Las matemáticas que lo apasionaban a Héctor eran las construcciones euclídeas con regla y compás, por ejemplo dadas la altura, la mediana y la bisectriz en A, construir el triángulo ABC, ese tipo de cosas que requieren ingenio sin duda, pero quedan arrinconadas en la historia, buenas a lo sumo para algún ejercicio de escuela secundaria. Sus clases en el Curso de Ingreso eran famosas por lo prolijas y claras: algo así como las clases de física del gordo Staricco, con la notable diferencia de que todas las chicas se enamoraban de Héctor. Ese aire que tenía de melancolía y desamparo, más el ingenio y la elegancia de la antigua geometría, se entremezclaban en un afrodisíaco irresistible.
Por lo general él y yo hablábamos de música. Nuestra velada más gloriosa fue una vez que lo abucheamos a Wilhelm Kempff en el Colón. Bastaron dos palabras, el cruce de nuestras miradas incrédulas, para ponernos de acuerdo en que esa interpretación de la sonata Los Adioses había sido inaceptable. Peor: insufrible. Con nuestros horribles ruidos de fantasmas flatulentos nos vengábamos además de las muchas veces que ese viejo farsante se había sentado al piano en público tras estirar el brazo y chocar los tacos en el saludo nazi. La gente a nuestro alrededor aplaudía lo más fuerte que podía y nos lanzaba miradas horrorizadas y asesinas. ¡Pobres infelices que aplauden cualquier bodrio! Una noche Héctor vino con su flauta a mi casa, y yo lo acompañé al piano: creo que tocamos Telemann. Mi hermana estaba presente, y vaya a saber si le gustó la música, pero es probable que, quizá por primera vez, se le hizo nítido y manifiesto el príncipe anhelado.

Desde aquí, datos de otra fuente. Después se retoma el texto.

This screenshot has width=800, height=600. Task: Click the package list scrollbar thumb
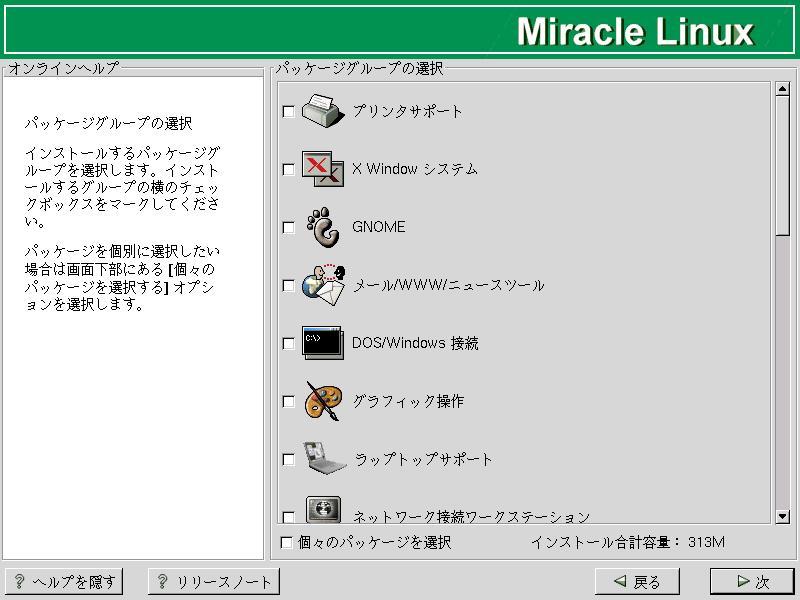[782, 166]
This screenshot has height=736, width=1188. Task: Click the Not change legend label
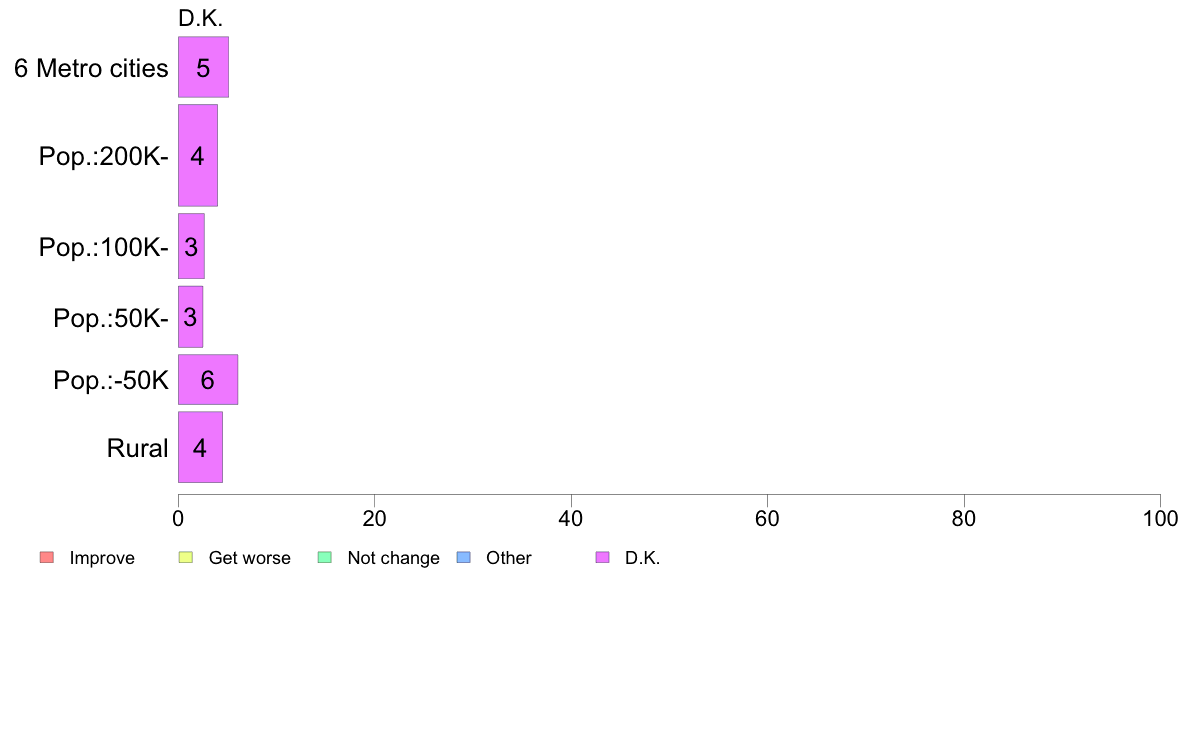coord(393,558)
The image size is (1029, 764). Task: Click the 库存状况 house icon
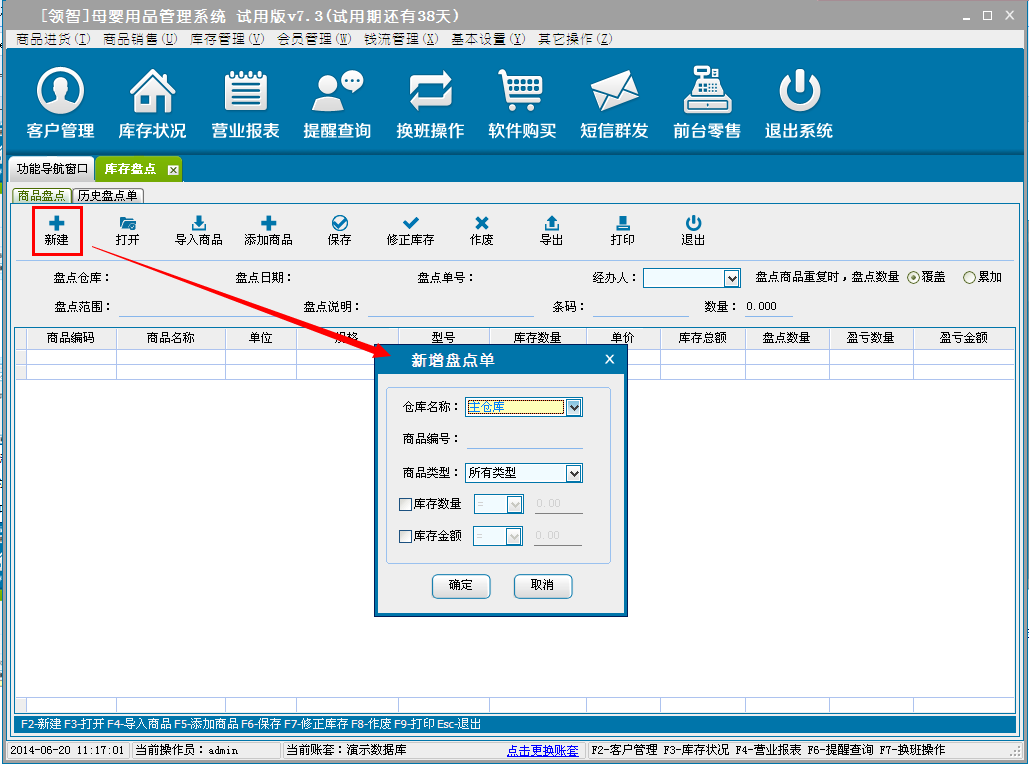[152, 92]
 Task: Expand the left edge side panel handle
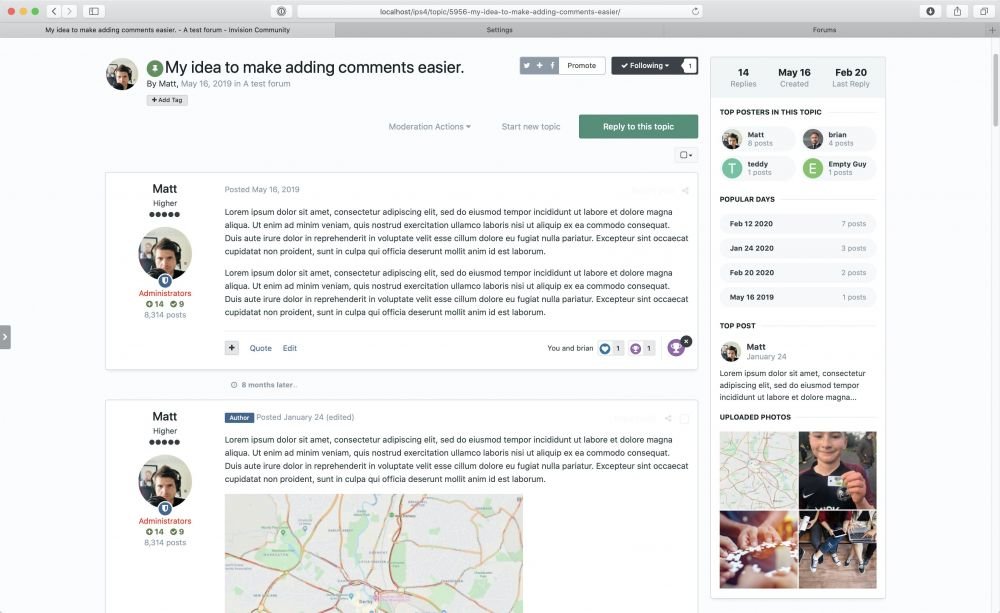click(5, 337)
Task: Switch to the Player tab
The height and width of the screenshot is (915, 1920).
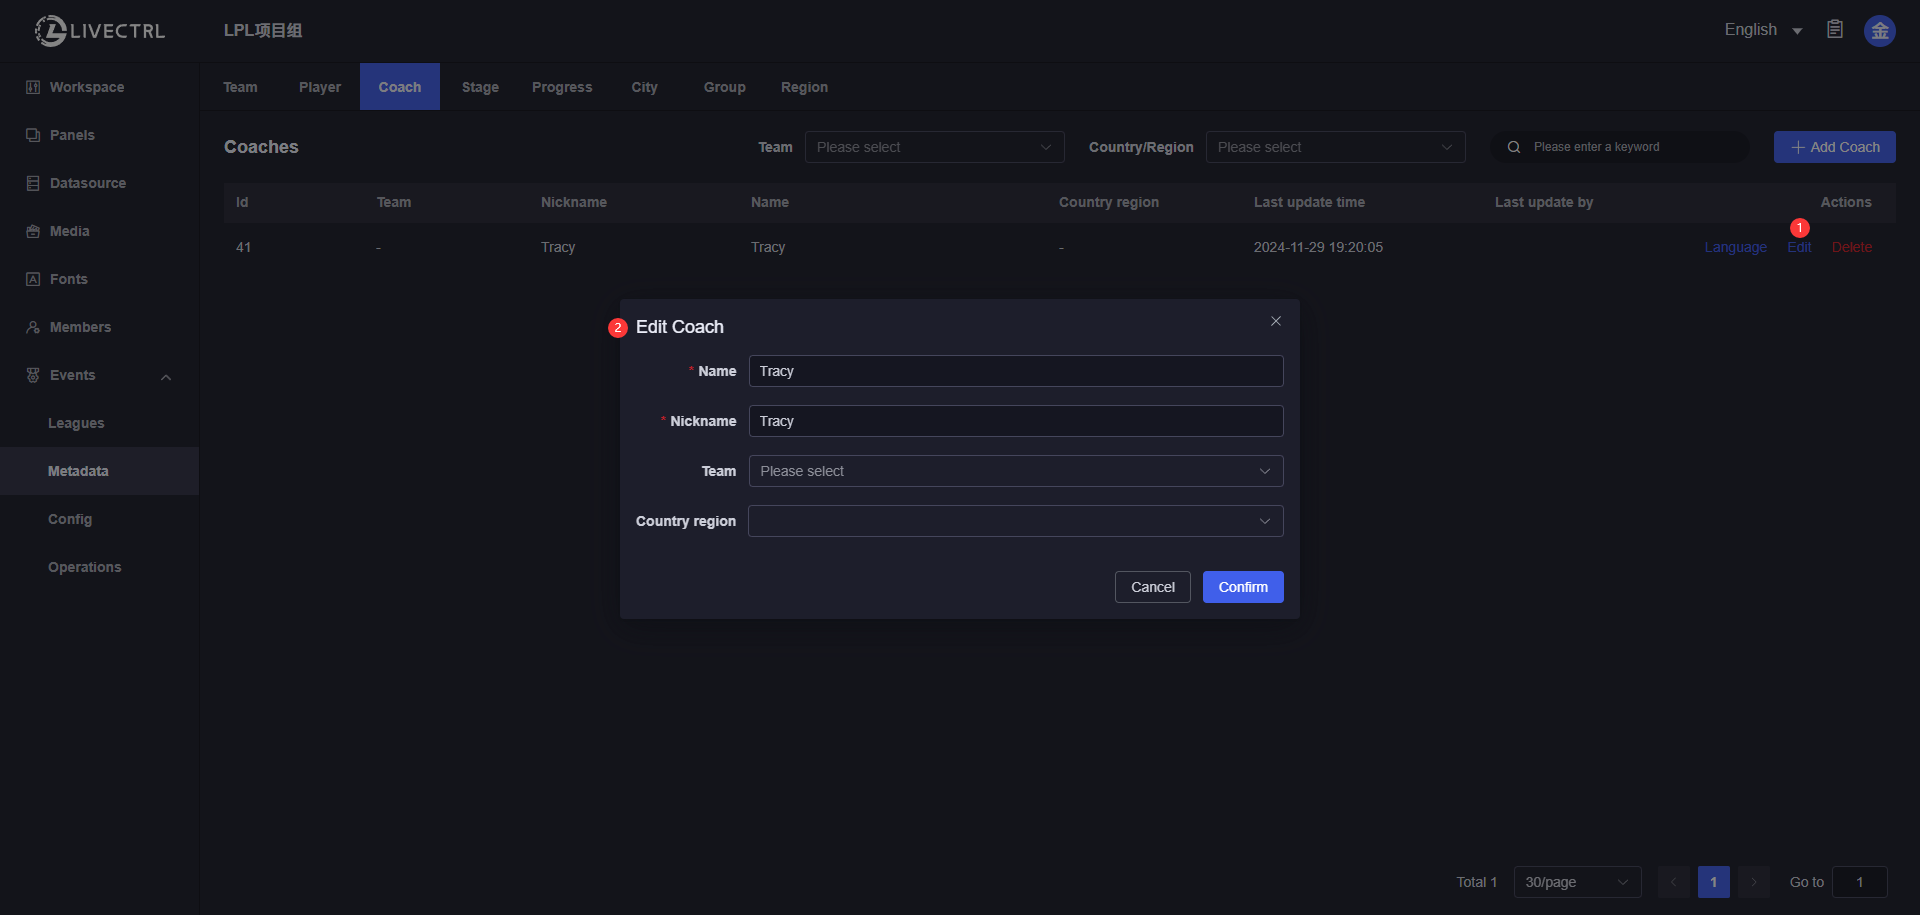Action: point(319,87)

Pero Pirosky era muy impredecible. Un atardecer caminábamos él, yo y Miguel Herrera por la calle Lavalle, en las cuadras de los cines, cuando sin decir oste ni moste Héctor desapareció. Miguel y yo nos preguntábamos: ¿fue que nos pusimos a hablar de algún problema matemático algo alto? Pura especulación. En aquella época, a los que padecían de ciertos desórdenes del principio de razón suficiente les decíamos neuróticos; hoy en día no sé: parece que hay muchos menos neuróticos y muchos más narcisistas. Sobre Pirosky todos estaban de acuerdo: era neurótico, y si hoy viviera sería narcisista por unanimidad. Él se definía a sí mismo de modo menos sucinto: mis pasiones, decía, son las tres emes: las matemáticas, las mujeres y la música. Esa frase me quedó grabada más que ninguna de las que le oí a mi amigo. Sin embargo, me pareció una frase banal y por añadidura no muy justa, ya que si sentía pasión por las matemáticas bien hubiera podido avanzar en ellas algo más, y si de verdad la música era su pasión podría haberse hecho músico profesional, como hizo mi compañero de laboratorio de Química Inorgánica en primer año, que luego largó las ciencias y se dedicó al violonchelo. Así pensaba yo por esos días, convencido de andar por el camino cierto. En cuanto a las mujeres, si bien estaban, como el león hispánico, rendidas a sus plantas, nunca vi una a quien Héctor le tendiera las manos.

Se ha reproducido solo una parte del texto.